Last week, the fourth annual SDN & OpenFlow World Congress was held in Düsseldorf, Germany. Organized by the Open Networking Foundation and Layer123 and hosted by Deutsche Telecom, the event bills itself as "the best opportunity to meet all of the global market-making organizations behind SDN, NFV, OpenFlow and the development of the new networking industry."
The conference opened with a keynote from the ONF's Dan Pitt, and included speakers and content from carriers, vendors, and other industry organizations including OpenDaylight, Open Platform for Network Function Virtualization (OPNFV), the European Telecommunications Standards Institute (ETSI), the Broadband Forum, the MEF, the Optical Internetworking Forum (OIF), and the Next Generation Mobile Networks (NGMN) Alliance.

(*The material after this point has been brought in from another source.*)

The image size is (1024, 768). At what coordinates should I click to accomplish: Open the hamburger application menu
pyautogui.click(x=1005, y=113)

Attending the Congress alongside some of the best brightest minds in the SDN industry, we can say that the show has again succeeded in bringing an emerging industry together to discuss the latest in SDN and NFV technologies. And although the program began for service providers, there is a growing focus on the enterprise.

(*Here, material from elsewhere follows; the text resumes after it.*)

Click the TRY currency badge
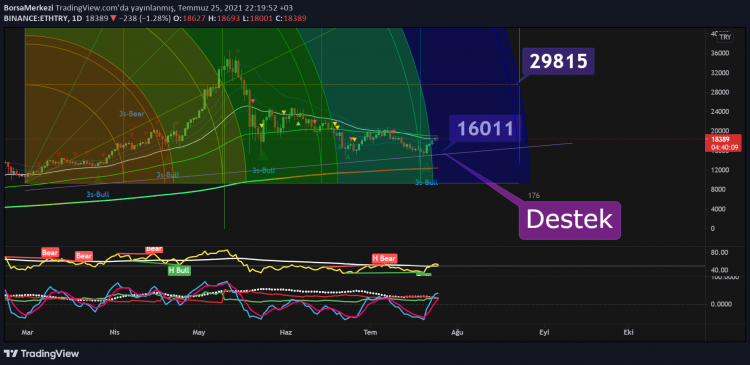Viewport: 750px width, 365px height. (726, 37)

People were talking the most about the following trends:
1. Many operators are exploring the use of OpenStack to address NFV (network functions virtualization) requirements.

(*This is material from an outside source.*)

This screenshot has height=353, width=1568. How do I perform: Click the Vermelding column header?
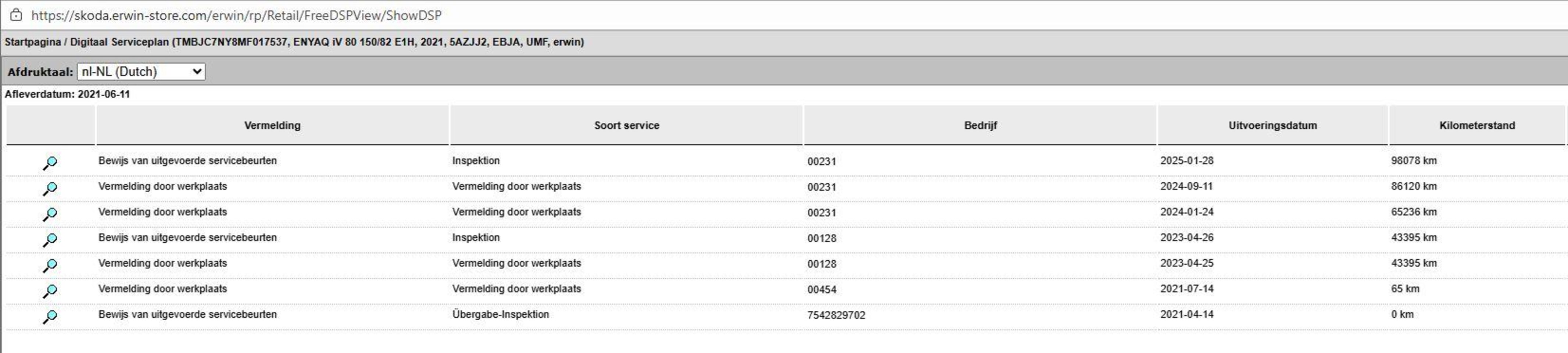coord(272,125)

OpenStack gives customers the ability to build across any or all platforms without having to completely rework or replace their existing cloud infrastructure. It is gaining regular momentum and is set to become the new gold standard for the industry.
2. Microservices are determining how virtualized network functions (VNFs) will be packaged moving forward.
Microservices are a big conversation point at the moment, especially when it comes to whether virtual machines (VMs) or containers are the best way to deploy the VNFs. Several presentations and conversations discussed what constitutes a microservice.
The expectation in service provider environments is that microservices will be able to scale to hundreds of thousands of instances, and that analytics and optimization are going to be key attributes in these environments. Regardless, it is clear that micro-services are becoming a catalyst in the evolution toward distributed asynchronous services.
3. Service function chaining (SFC) in the data center is on the rise.
Service function chaining in the data center is becoming more commonplace than ever before. There were sessions delivered by several large companies, as well as the SFC working group, that provided a really clear outline of how this will play out and its progress thus far.
It is safe to say that clear skies are ahead. Companies will increasingly be required to understand network services headers though, which is the primary identifier for components in the chain. To help, OPNFV will create example deployment solutions with real vendor components in support of SFC.